● READING TEXT:
Shackleford, C. J.
On the 16th day of April, 1908, the appellant filed its bill in chancery, in the Circuit Court for Dade County, against the appellees. A temporary injunction or restraining order was obtained from a Court Commissioner, without notice to the defendants, by the complainant against the defendants restraining the further prosecution of a certain action which had been instituted in the County Judge’s court for Dade County by J. W. Acton, manager of the Delray Canning Company, against the complainant, “seeking to remove the complainant, the Builders’ Supply Company, from a certain building,” which is described, and further restraining all the 'defendants “from molesting the complainant in any manner, by legal proceedings or otherwise, in the peaceful and quiet possession of the premises in question until the hearing of the cause or the further order of the court,” The defendants, J. W. Acton and J. W. Acton, manager of the Delray Canning Company, filed a motion to dissolve such temporary injunction upon various grounds, two of which were to the effect that, the bill was wanting in equity and that it showed upon its face the complainant had a full and complete remedy at law. After a hearing of the cause upon such motion and argument by the respective counsel, the Circuit Judge made an order dissolving the temporary injunction. From this interlocutory order the complainant entered an appeal to this court, and the sole point presented to us for determination is whether or not the court erred in making such order.

● ENTRIES SHOWN:
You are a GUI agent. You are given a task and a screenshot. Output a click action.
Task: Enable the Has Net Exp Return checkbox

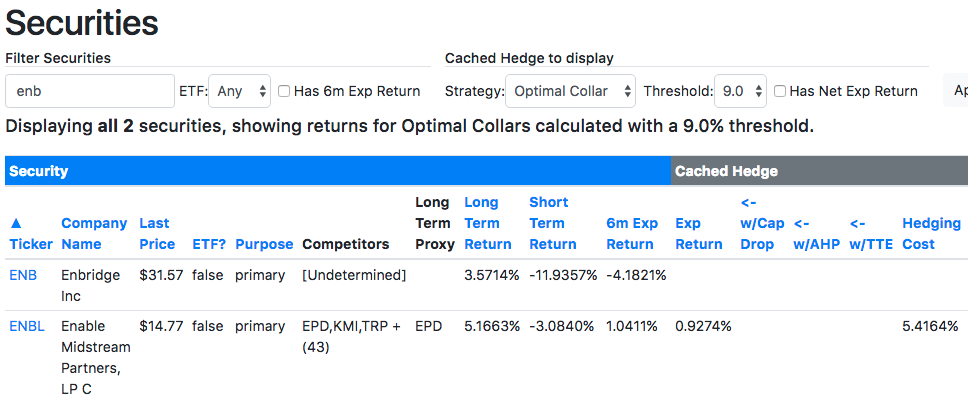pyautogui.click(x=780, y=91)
==
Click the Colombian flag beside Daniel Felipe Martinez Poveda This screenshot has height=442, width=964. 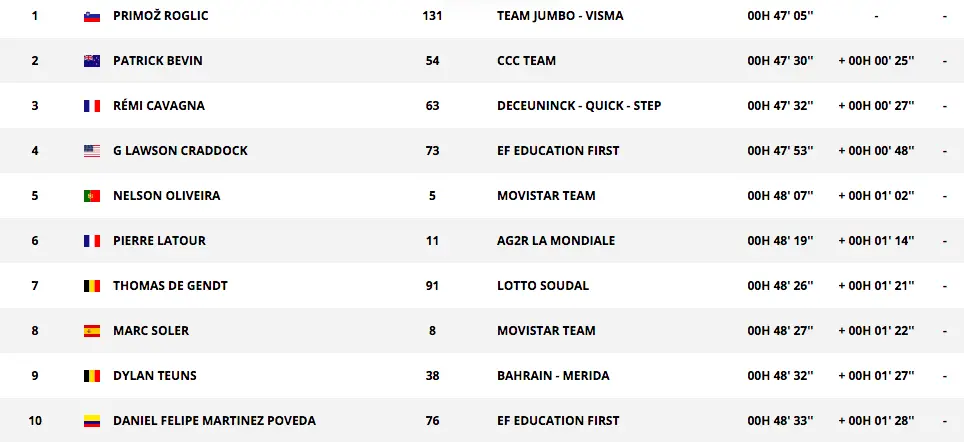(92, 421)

● EXERCISE TASK 1:
For each statement below, say whether it agrees with the court opinion. Answer yes or no and quote the words from the opinion that decide it.
(a) The bill was filed in the Circuit Court for Dade County.
(b) The temporary injunction was obtained after notice was given to the defendants.
(c) The Circuit Judge dissolved the temporary injunction.
● EXERCISE TASK 2:
Answer these questions from the court opinion:
(a) On what date did the appellant file its bill?
(b) Who instituted the action in the County Judge's court?
(c) What is the sole point presented for determination?
● EXERCISE TASK 3: Summarize the court opinion in two sentences.

● OUTPUT 1:
(a) Yes: "filed its bill in chancery, in the Circuit Court for Dade County"
(b) No: "without notice to the defendants"
(c) Yes: "the Circuit Judge made an order dissolving the temporary injunction"

● OUTPUT 2:
(a) The 16th day of April, 1908.
(b) J. W. Acton, manager of the Delray Canning Company.
(c) Whether or not the court erred in making the order dissolving the temporary injunction.

● OUTPUT 3: The Builders' Supply Company filed a bill in chancery and obtained a temporary injunction, without notice to the defendants, that restrained an action to remove it from a building and any other interference with its possession of the premises. After J. W. Acton moved to dissolve the injunction, partly on the grounds that the bill lacked equity and that the company had a full remedy at law, the Circuit Judge dissolved it, and the company appealed on the sole question of whether that order was in error.